EXCERPTED TEXT: Begin
Sonus Faber Chameleon T Speaker System Review

Build Quality
PRICE $3,447 as reviewed

Very honest, very capable reproduction
Unusual, and unusually attractive, cosmetics
Excellent center-channel off-axis consistency
Ever so slightly warm balance may not please more analytical listeners

Wide-range towers and solid tonal matching make for a system that will fulfill many, even without a subwoofer.

Italian technology doesn’t get a lot of respect. (There’s a version of the old joke where in heaven the police are British, the cooks French, and the engineers German; in hell the police are German, the cooks British, and the engineers— you guessed it—Italian.) But think only of Ferrari. Or Lamborghini. Better still, think of supercar maker Pagani, for which today’s examinee, Sonus Faber, provides premium audio systems.

So I’ll refrain from further perpetuating stereotypes or repeating tired Fiat jokes (to which I’d be fully entitled, having nursed one long-ago girlfriend’s reviled 128 rust-bucket through a bitter Boston winter, at the cost of many a frostbitten finger). Instead, let me point out that Sonus Faber—Latin for “sound-smith”—has more than a 30-year history of producing serious loudspeakers competitive with the best from Britain, Canada, and the U.S., with a look and a feel that are distinctly Italian. Take the company’s new Chameleon lineup. The Chameleon T tower, Chameleon B bookshelf/standmount, and Chameleon C center channel share an understated trapezoidal design that looks both formally pleasing and technologically no-nonsense. And as with nearly all other Sonus Fabers, the Chameleons’ exteriors are lushly leather-wrapped, for a wholly unique look—and feel.
EXCERPTED TEXT: End
TASK LIST —
1. Name every car brand mentioned in the speaker review.
2. Write the next part of the Sonus Faber Chameleon review, picking up after its final sentence.
The records that come next have no connection to the speaker review.
INFORMATION SHOWN: Begin
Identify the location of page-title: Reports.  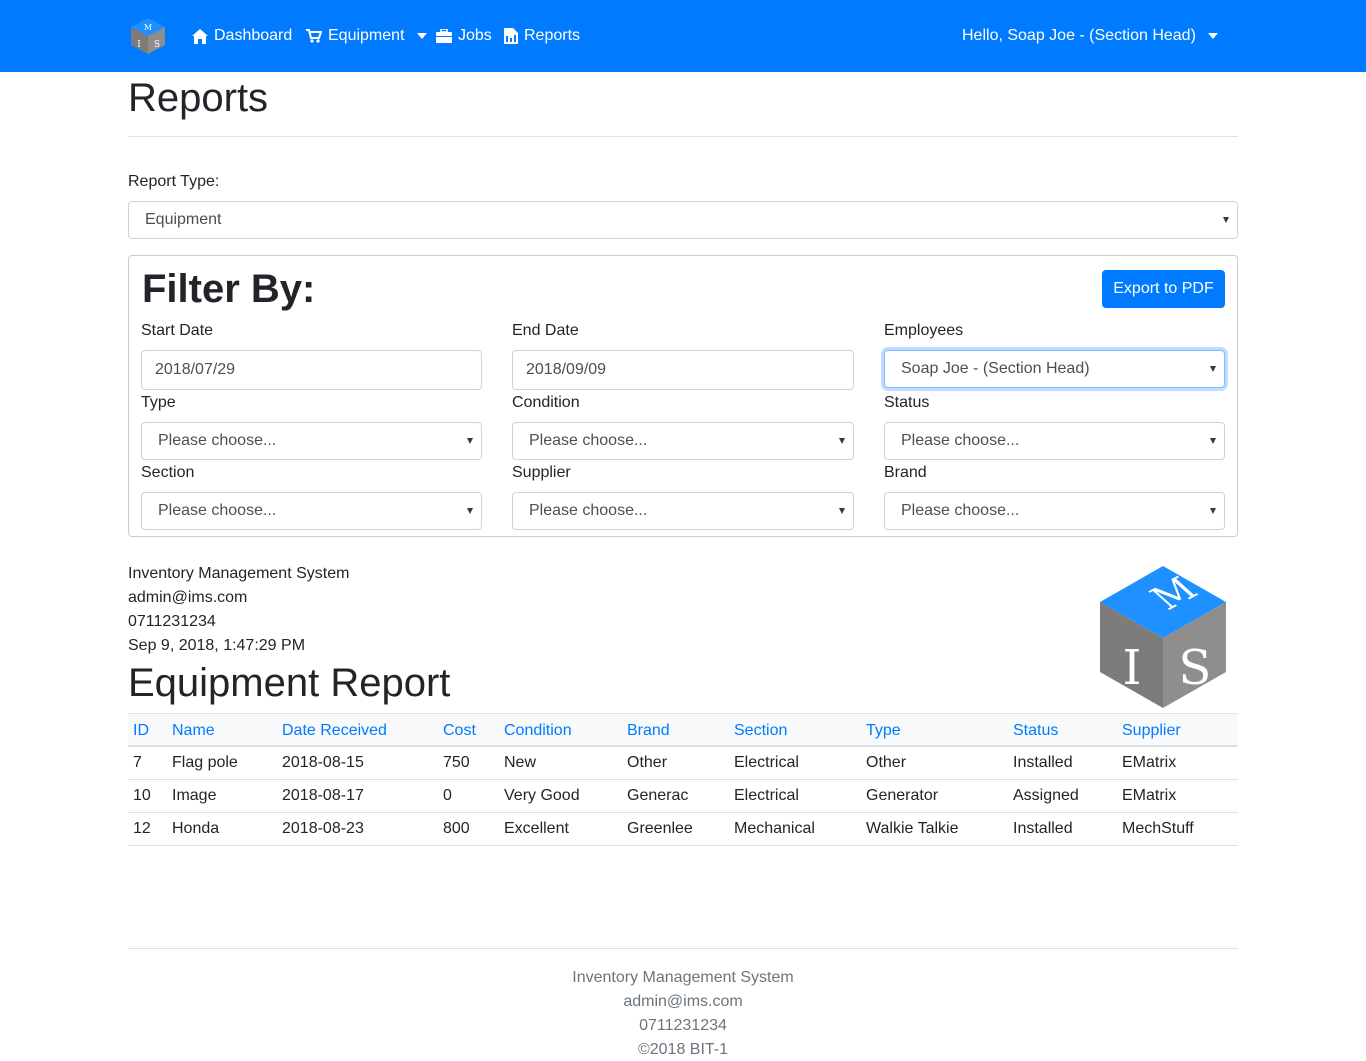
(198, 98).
INFORMATION SHOWN: End
INFORMATION SHOWN: Begin
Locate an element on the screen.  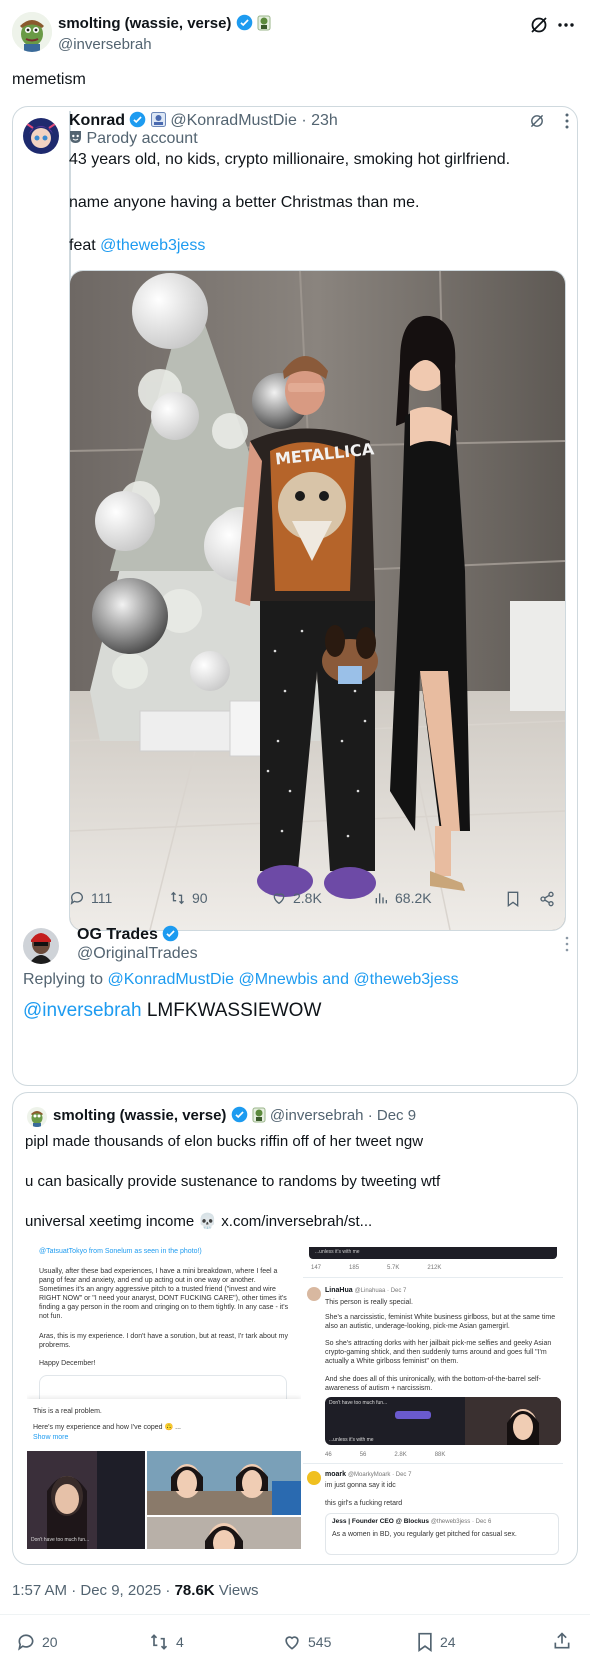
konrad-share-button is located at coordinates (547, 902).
INFORMATION SHOWN: End
RESPONSES TO THE EXERCISE —
1. Ferrari, Lamborghini, Pagani, Fiat

2.
As their name suggests, however, the Chameleons’ marquee feature is their interchangeable side panels, available in six colors (black, white, red, orange, gray, and blue) for each model—the idea being, of course, that as décors change or the whim bites, owners can keep the loudspeakers’ look fresh. Such an attractive notion has been tried before, several times. I can specifically remember two such ranges, both perfectly respectable performance-wise, neither of which (if memory serves) reappeared in its respective maker’s catalog the following season.

Absent the fashion-forward side panels, Sonus Faber’s latest models follow conventional loudspeaker design. All three Chameleons employ vented enclosures, but in the case of the center-channel C, interestingly, the port is embodied by a passive radiator that takes the place of one of the horizontal speaker’s seemingly dual woofers. On the underside of the B’s plinth are routed three sides of a rectangular port, requiring the surface the speaker is placed on to provide the critical fourth side or suffer ill effects in the response from the midbass on down. Somewhat surprisingly, on all three models, the front baffle with the silver trims around the drivers turned out to be another snap-off panel, revealing drivers that are conventionally flange-mounted from the front.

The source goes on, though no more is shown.